[start]

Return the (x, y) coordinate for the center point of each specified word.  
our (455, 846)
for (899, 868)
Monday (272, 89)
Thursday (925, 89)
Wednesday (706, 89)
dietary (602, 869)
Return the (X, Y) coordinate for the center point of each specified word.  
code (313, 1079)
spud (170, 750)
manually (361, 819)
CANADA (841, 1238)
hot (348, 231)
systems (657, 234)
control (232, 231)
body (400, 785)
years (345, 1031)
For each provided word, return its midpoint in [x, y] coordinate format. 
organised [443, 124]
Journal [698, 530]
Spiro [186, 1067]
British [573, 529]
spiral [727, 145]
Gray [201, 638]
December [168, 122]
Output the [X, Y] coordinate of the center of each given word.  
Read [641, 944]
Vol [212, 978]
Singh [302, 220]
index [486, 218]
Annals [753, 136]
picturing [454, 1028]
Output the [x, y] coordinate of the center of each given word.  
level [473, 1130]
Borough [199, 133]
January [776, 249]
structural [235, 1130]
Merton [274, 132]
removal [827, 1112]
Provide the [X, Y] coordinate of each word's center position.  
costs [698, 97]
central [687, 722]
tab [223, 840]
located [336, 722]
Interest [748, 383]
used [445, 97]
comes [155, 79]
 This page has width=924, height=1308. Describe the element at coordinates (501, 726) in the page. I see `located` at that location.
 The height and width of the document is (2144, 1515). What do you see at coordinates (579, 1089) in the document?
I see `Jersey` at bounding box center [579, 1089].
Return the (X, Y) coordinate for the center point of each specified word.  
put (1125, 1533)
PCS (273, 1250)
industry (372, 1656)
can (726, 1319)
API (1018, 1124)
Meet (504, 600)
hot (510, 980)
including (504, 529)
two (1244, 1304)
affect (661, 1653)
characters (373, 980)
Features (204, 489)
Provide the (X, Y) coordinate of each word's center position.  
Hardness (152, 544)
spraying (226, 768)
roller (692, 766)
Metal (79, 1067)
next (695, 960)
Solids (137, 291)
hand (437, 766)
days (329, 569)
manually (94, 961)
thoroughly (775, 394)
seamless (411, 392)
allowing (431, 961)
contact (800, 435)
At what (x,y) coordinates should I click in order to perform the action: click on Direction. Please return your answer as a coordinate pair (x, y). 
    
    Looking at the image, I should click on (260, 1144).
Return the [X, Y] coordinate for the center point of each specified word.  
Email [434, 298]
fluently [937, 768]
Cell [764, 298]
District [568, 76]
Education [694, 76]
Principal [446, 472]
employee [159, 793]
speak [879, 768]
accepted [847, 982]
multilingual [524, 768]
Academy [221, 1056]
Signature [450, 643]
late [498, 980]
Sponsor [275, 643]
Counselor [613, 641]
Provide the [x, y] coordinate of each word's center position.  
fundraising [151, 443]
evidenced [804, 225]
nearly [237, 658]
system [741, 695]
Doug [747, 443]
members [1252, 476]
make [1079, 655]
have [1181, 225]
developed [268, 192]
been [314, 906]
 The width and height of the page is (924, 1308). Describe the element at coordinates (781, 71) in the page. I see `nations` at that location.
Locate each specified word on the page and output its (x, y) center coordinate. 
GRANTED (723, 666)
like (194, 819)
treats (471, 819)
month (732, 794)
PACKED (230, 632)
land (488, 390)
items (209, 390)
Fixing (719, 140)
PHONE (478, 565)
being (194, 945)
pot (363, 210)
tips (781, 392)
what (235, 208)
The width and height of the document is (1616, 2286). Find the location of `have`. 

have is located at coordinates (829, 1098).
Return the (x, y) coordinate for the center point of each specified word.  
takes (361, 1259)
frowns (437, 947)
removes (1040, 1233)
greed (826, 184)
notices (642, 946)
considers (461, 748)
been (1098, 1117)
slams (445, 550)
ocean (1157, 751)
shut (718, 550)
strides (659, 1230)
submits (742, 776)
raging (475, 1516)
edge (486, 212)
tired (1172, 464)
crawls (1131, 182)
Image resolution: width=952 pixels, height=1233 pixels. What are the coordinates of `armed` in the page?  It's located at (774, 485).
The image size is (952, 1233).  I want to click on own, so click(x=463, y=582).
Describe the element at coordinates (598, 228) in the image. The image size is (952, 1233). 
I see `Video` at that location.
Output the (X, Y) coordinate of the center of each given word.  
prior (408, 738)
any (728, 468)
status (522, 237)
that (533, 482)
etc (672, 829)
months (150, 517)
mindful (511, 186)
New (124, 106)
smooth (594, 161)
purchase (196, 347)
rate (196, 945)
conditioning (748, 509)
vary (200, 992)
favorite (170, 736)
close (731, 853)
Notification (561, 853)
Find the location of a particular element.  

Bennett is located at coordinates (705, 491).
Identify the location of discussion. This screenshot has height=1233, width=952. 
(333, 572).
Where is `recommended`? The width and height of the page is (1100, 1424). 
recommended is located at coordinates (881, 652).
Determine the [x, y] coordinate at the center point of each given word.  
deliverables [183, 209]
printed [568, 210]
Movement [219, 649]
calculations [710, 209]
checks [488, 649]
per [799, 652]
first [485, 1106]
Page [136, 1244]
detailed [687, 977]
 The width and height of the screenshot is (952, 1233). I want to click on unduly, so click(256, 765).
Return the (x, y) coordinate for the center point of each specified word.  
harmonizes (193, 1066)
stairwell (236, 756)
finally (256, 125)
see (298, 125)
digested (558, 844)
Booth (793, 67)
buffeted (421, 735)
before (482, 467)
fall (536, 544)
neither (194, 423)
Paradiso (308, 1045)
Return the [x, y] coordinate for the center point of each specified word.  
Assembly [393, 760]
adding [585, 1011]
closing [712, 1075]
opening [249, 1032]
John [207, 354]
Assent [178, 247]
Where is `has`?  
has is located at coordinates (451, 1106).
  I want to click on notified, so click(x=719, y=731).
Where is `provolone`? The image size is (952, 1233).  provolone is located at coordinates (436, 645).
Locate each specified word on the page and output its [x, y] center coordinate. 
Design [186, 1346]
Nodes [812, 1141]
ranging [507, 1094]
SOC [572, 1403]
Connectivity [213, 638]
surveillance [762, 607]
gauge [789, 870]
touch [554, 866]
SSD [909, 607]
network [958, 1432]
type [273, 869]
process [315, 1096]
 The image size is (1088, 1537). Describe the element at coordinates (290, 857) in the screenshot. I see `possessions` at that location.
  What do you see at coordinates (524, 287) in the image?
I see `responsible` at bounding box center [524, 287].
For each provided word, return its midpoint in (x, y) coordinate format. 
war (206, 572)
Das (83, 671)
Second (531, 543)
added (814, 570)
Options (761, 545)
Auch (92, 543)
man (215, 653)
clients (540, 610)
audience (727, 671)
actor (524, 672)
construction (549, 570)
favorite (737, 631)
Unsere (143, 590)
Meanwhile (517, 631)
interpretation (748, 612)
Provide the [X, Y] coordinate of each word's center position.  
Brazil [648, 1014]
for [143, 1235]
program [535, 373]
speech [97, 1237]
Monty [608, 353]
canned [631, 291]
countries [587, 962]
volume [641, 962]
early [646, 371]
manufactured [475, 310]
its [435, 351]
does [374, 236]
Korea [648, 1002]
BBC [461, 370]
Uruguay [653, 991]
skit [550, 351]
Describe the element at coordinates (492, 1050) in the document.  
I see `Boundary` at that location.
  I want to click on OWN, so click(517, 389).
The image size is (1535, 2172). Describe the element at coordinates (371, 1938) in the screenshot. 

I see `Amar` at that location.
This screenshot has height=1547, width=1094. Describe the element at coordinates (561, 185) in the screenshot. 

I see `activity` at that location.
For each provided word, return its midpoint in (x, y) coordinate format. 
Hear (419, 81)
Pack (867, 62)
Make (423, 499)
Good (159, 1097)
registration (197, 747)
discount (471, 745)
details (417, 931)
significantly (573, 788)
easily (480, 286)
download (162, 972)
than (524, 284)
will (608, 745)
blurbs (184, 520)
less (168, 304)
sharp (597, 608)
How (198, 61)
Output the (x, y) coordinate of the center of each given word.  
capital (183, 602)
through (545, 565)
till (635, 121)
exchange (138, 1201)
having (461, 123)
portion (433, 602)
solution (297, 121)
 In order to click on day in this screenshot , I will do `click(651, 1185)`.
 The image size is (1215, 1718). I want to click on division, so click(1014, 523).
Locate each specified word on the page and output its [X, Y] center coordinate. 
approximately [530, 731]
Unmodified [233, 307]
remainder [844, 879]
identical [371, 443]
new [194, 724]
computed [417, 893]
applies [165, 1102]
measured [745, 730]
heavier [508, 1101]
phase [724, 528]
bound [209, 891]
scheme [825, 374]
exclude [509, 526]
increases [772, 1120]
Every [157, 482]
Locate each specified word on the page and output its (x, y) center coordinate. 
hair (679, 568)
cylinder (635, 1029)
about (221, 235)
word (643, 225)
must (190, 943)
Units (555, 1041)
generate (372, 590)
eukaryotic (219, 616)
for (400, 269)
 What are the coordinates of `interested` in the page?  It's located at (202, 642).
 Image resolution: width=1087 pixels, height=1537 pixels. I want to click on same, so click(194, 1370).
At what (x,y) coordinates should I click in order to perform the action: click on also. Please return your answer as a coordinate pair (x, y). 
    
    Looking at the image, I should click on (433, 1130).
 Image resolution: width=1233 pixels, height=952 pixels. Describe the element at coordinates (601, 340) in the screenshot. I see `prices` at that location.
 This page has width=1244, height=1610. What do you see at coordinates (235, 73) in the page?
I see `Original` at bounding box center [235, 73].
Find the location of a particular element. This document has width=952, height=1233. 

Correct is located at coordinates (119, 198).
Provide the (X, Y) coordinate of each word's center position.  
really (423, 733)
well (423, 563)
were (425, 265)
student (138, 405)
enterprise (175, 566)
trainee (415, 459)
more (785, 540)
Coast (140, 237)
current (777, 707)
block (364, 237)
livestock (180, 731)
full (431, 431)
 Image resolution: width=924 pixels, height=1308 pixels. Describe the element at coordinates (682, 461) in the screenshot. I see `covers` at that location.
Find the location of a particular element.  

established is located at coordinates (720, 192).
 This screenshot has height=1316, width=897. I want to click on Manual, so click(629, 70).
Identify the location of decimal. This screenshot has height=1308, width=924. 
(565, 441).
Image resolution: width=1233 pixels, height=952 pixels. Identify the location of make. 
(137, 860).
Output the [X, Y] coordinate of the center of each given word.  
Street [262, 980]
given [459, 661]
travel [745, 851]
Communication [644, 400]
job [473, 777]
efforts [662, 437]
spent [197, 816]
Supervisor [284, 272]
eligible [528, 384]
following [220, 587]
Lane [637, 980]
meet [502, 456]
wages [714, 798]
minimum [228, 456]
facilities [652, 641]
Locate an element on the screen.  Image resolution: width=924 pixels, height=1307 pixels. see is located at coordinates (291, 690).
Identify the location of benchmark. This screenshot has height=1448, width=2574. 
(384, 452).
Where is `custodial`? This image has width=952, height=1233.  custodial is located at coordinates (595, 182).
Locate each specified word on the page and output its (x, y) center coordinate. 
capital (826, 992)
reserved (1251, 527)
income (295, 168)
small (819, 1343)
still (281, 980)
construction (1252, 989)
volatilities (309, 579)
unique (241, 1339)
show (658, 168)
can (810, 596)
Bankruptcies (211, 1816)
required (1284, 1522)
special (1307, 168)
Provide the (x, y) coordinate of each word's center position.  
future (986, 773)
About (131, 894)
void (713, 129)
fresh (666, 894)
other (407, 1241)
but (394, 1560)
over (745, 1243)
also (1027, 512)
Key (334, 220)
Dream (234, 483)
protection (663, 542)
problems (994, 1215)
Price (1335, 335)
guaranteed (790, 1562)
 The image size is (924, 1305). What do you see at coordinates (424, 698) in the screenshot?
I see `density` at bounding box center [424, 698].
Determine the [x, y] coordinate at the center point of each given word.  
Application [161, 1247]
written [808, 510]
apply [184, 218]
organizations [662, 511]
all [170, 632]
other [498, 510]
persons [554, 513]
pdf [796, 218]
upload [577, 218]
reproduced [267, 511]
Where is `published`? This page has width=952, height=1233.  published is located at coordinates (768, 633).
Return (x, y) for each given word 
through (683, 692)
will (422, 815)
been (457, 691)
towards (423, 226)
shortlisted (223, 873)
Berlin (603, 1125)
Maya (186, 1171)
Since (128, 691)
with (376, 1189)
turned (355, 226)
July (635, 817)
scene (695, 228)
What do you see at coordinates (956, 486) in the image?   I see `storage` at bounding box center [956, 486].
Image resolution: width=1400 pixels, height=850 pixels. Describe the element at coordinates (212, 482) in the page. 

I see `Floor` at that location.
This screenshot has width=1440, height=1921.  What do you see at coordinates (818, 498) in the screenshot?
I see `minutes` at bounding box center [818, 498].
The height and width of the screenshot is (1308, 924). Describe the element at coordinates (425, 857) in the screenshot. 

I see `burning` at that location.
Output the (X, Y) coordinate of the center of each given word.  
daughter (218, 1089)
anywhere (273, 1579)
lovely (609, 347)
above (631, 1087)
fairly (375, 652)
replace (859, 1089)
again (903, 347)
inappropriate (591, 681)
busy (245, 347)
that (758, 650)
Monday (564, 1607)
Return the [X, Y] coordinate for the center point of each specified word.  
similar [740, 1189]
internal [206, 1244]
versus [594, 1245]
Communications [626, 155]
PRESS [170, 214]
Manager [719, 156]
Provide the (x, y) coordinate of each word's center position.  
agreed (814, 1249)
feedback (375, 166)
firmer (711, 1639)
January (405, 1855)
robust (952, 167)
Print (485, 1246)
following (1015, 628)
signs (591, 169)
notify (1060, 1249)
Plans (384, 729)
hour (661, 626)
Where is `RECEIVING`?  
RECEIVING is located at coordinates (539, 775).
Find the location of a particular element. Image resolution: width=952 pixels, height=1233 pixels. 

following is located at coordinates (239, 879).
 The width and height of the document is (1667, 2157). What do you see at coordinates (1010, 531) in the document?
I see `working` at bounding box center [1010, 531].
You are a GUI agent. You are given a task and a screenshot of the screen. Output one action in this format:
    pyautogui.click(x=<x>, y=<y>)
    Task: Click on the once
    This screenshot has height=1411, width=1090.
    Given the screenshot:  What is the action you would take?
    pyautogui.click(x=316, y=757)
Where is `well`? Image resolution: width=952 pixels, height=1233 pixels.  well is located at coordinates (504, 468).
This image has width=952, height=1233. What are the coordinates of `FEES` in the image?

[end]

Required work = Copy out the records word for word, starting with the line that contains "countries [587, 962]" and going on through the line that contains "generate (372, 590)". Reproduce only those lines.

Expected answer =
countries [587, 962]
volume [641, 962]
early [646, 371]
manufactured [475, 310]
its [435, 351]
does [374, 236]
Korea [648, 1002]
BBC [461, 370]
Uruguay [653, 991]
skit [550, 351]
Describe the element at coordinates (492, 1050) in the document.  
I see `Boundary` at that location.
  I want to click on OWN, so click(517, 389).
The image size is (1535, 2172). Describe the element at coordinates (371, 1938) in the screenshot. 

I see `Amar` at that location.
This screenshot has height=1547, width=1094. Describe the element at coordinates (561, 185) in the screenshot. 

I see `activity` at that location.
For each provided word, return its midpoint in (x, y) coordinate format. 
Hear (419, 81)
Pack (867, 62)
Make (423, 499)
Good (159, 1097)
registration (197, 747)
discount (471, 745)
details (417, 931)
significantly (573, 788)
easily (480, 286)
download (162, 972)
than (524, 284)
will (608, 745)
blurbs (184, 520)
less (168, 304)
sharp (597, 608)
How (198, 61)
Output the (x, y) coordinate of the center of each given word.  
capital (183, 602)
through (545, 565)
till (635, 121)
exchange (138, 1201)
having (461, 123)
portion (433, 602)
solution (297, 121)
 In order to click on day in this screenshot , I will do `click(651, 1185)`.
 The image size is (1215, 1718). I want to click on division, so click(1014, 523).
Locate each specified word on the page and output its [X, Y] center coordinate. 
approximately [530, 731]
Unmodified [233, 307]
remainder [844, 879]
identical [371, 443]
new [194, 724]
computed [417, 893]
applies [165, 1102]
measured [745, 730]
heavier [508, 1101]
phase [724, 528]
bound [209, 891]
scheme [825, 374]
exclude [509, 526]
increases [772, 1120]
Every [157, 482]
Locate each specified word on the page and output its (x, y) center coordinate. 
hair (679, 568)
cylinder (635, 1029)
about (221, 235)
word (643, 225)
must (190, 943)
Units (555, 1041)
generate (372, 590)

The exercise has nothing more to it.